Active Message APIs: support scatter-gather I/O and user-defined header data (Part 1: C++ APIs)#594
Conversation
add test for strict memory policy unsupported-path
…structors are created
The std::visit lambda was taking data::AmSend amSend by value, creating a temporary copy. For IOV sends, sendBuffer pointed to amSend._iov.data() — the copy's vector storage. When the lambda returned, the copy was destroyed, but ucp_am_send_nbx is async and still needed the IOV descriptors, causing a use-after-free. Changed to const data::AmSend& amSend so it references the original data in _requestData, which lives as long as the RequestAm object. Add UCP_OP_ATTR_FIELD_DATATYPE so UCX doesn't ignore the .datatype field
this is needed to include host-side information on tensor shape, strides, dtype etc when using I/O Vector (iov) APIs
| AmSendMemoryTypePolicy::FallbackToHost}; ///< Receiver allocation policy. | ||
| std::optional<AmReceiverCallbackInfo> receiverCallbackInfo{ | ||
| std::nullopt}; ///< Optional receiver callback metadata. | ||
| std::string userHeader{}; ///< Opaque user-defined header (arbitrary bytes, not necessarily text). |
There was a problem hiding this comment.
question: Should we store std::vector<std::byte> rather than std::string here? WDYT?

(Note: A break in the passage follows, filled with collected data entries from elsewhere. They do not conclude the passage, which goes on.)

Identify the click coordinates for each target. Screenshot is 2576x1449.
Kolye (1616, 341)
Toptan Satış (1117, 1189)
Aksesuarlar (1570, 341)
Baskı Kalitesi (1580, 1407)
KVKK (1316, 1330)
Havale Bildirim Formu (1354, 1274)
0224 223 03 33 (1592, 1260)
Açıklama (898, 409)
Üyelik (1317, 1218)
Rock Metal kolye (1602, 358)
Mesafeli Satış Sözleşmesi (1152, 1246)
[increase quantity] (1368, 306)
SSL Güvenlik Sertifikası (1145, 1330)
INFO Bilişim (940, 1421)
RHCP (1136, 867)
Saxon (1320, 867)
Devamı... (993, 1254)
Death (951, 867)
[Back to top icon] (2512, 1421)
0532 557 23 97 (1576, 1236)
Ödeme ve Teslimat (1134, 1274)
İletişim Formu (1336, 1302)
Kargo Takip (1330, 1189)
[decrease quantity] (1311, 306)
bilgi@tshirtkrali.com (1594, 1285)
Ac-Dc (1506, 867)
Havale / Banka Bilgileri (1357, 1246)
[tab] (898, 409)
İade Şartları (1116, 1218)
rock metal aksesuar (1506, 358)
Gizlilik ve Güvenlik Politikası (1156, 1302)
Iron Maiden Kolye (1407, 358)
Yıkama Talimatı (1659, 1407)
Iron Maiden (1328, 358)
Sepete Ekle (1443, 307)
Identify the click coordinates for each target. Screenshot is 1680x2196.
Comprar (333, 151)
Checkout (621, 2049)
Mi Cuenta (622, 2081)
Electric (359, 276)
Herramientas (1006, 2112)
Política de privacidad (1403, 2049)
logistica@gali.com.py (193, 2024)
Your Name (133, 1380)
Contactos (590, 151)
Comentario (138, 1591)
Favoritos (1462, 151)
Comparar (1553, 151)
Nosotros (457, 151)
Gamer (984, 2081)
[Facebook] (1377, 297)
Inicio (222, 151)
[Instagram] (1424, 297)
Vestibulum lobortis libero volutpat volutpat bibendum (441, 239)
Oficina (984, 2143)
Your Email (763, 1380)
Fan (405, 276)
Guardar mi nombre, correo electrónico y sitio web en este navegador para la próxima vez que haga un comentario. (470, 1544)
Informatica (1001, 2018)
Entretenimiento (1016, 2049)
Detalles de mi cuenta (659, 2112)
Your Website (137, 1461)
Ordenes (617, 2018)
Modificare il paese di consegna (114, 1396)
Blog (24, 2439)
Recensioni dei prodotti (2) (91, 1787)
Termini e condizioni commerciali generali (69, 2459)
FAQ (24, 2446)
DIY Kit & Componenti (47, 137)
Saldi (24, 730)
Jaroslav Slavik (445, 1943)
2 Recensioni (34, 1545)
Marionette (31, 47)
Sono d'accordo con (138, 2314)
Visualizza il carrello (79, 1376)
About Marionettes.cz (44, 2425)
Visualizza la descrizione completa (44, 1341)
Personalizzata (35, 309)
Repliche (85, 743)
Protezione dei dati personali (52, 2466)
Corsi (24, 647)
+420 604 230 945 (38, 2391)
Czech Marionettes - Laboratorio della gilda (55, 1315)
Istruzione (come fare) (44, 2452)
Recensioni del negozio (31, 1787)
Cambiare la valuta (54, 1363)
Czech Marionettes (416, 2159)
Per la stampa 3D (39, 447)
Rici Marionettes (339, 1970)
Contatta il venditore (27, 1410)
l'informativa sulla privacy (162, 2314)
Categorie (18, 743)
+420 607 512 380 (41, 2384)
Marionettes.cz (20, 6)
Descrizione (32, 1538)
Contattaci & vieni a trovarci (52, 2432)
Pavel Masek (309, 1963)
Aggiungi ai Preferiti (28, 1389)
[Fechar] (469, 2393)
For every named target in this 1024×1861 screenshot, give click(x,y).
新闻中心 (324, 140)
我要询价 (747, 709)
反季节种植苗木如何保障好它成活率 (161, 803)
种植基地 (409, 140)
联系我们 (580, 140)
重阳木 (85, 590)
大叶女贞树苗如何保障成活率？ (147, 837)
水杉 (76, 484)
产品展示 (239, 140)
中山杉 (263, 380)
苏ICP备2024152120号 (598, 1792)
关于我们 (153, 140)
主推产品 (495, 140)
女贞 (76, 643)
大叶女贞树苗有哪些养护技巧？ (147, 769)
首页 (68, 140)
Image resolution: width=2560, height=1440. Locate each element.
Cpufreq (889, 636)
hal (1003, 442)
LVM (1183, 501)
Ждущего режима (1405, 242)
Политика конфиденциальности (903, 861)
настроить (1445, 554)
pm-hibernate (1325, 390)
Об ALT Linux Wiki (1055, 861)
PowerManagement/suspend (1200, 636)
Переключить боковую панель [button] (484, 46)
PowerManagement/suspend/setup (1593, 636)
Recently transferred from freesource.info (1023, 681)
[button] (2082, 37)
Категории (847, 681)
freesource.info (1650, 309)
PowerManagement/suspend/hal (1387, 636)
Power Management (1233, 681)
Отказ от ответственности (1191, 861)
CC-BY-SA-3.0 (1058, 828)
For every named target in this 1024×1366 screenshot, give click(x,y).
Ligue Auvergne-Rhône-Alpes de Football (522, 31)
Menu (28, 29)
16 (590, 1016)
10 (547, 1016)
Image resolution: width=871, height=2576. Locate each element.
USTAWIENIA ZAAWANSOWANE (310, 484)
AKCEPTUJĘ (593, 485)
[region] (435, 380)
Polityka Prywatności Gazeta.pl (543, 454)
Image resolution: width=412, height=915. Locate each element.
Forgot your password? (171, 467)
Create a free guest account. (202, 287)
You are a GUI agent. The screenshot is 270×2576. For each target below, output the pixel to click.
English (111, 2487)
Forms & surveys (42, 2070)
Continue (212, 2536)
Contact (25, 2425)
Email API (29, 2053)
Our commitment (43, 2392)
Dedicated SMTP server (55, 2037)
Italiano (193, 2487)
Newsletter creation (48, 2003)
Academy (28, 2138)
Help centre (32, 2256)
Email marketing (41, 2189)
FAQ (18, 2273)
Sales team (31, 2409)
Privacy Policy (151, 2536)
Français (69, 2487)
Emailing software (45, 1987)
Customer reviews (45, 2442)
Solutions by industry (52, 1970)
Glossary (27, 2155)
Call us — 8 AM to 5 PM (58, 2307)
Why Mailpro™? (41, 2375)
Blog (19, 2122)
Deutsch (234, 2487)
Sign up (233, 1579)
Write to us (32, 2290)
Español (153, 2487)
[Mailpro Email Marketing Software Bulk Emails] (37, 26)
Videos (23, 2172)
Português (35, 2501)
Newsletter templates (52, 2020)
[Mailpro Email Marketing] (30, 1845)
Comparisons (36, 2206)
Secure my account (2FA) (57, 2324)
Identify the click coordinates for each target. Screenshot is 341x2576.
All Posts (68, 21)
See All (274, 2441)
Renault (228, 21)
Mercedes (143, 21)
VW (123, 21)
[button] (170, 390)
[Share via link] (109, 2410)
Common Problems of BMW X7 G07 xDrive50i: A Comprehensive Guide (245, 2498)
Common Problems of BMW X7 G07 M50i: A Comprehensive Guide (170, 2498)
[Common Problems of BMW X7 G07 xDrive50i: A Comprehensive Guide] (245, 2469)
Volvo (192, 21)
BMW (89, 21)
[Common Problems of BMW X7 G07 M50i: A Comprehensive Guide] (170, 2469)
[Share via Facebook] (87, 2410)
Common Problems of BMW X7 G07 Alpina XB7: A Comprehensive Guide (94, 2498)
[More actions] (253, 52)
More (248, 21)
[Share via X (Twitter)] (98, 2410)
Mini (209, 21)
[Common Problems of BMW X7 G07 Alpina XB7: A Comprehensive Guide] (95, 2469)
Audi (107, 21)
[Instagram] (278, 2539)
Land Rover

There was a problem hiding this comment.
Agree that std::vector<std::byte> is semantically clearer for C++. The reason for this choice was consistency with the existing AmHeaderSerialized which has type std::string. I think the reason for std::string is likely that Cython provides <string><->bytes casting so in the Cython code this currently allows simply
params.userHeader = <string>user_headerwhere user_header is a Python bytes object (as in libucxx.pyx in #595)
If we change it then I think that Cython code becomes something like
cdef vector[byte] header_vec
header_vec.resize(len(user_header))
memcpy(header_vec.data(), <const char*>user_header, len(user_header))
params.userHeader = header_vecThere was a problem hiding this comment.
I'm fine with us breaking existing implementation or even API for clearer semantics, even if handling on the Cython side is a bit more brittle. With that said, I prefer that we treat C++ as first class citizen even if that means exposing code to Cython becomes sort of a second class citizen, so I would also prefer std::vector<std::byte> here.
There was a problem hiding this comment.
Okay, let me try changing it and if it isn't too hard on the Python/Cython side we can make the change.
| AmSend::AmSend(const std::vector<ucp_dt_iov_t>& iov, const AmSendParams& params) | ||
| : _buffer(nullptr), | ||
| _length(0), | ||
| _iov(iov), |
There was a problem hiding this comment.
question: I think this copies iov since _iov is not a reference?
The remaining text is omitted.